Data records =>
*-*-*

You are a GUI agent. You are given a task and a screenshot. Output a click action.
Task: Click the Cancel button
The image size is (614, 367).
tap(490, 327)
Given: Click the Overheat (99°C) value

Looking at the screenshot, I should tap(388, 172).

*-*-*

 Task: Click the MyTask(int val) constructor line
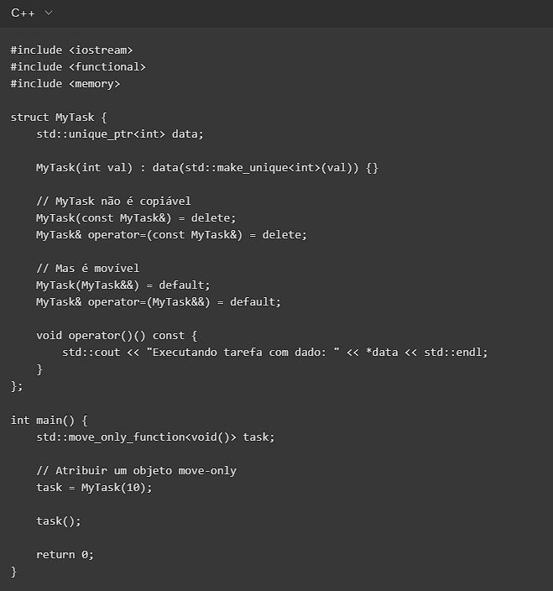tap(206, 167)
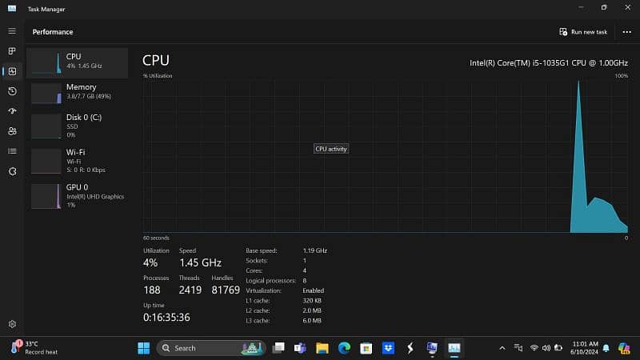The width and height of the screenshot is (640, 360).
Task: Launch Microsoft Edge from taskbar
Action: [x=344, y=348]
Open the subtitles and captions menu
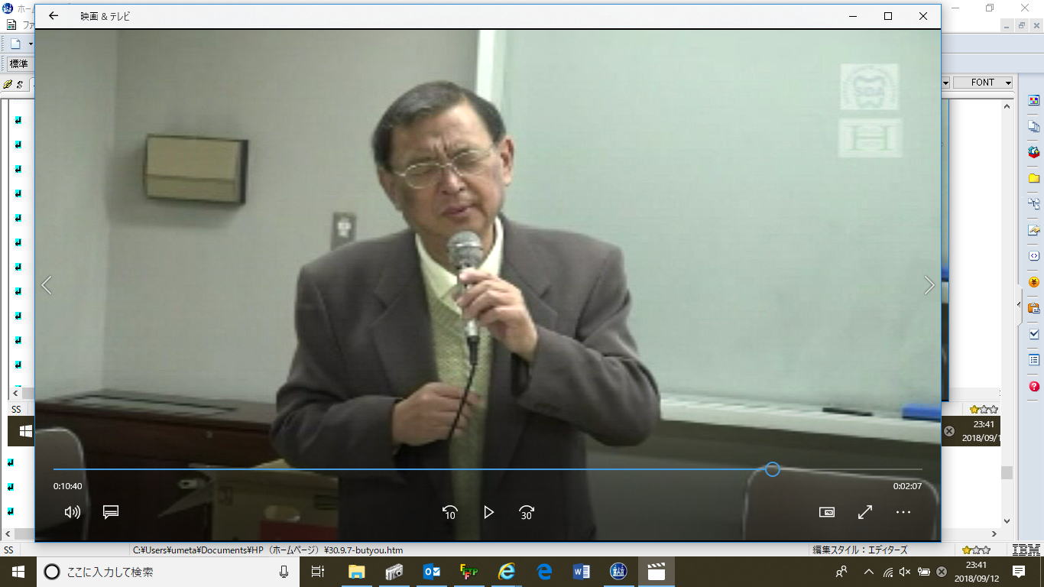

*-*-*

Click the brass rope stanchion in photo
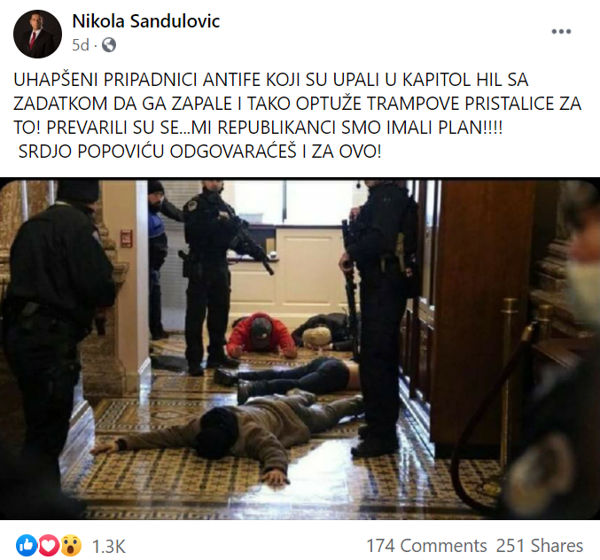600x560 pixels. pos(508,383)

*-*-*

What the task requires =>
Write out exactly the lines above between the one with "Task: Click the MyTask(int" and the one with "Open the subtitles and captions menu", inclusive, with pictures left out.

Reply to the task =>
 Task: Click the MyTask(int val) constructor line
tap(206, 167)
The width and height of the screenshot is (640, 360).
Task: Launch Microsoft Edge from taskbar
Action: [x=344, y=348]
Open the subtitles and captions menu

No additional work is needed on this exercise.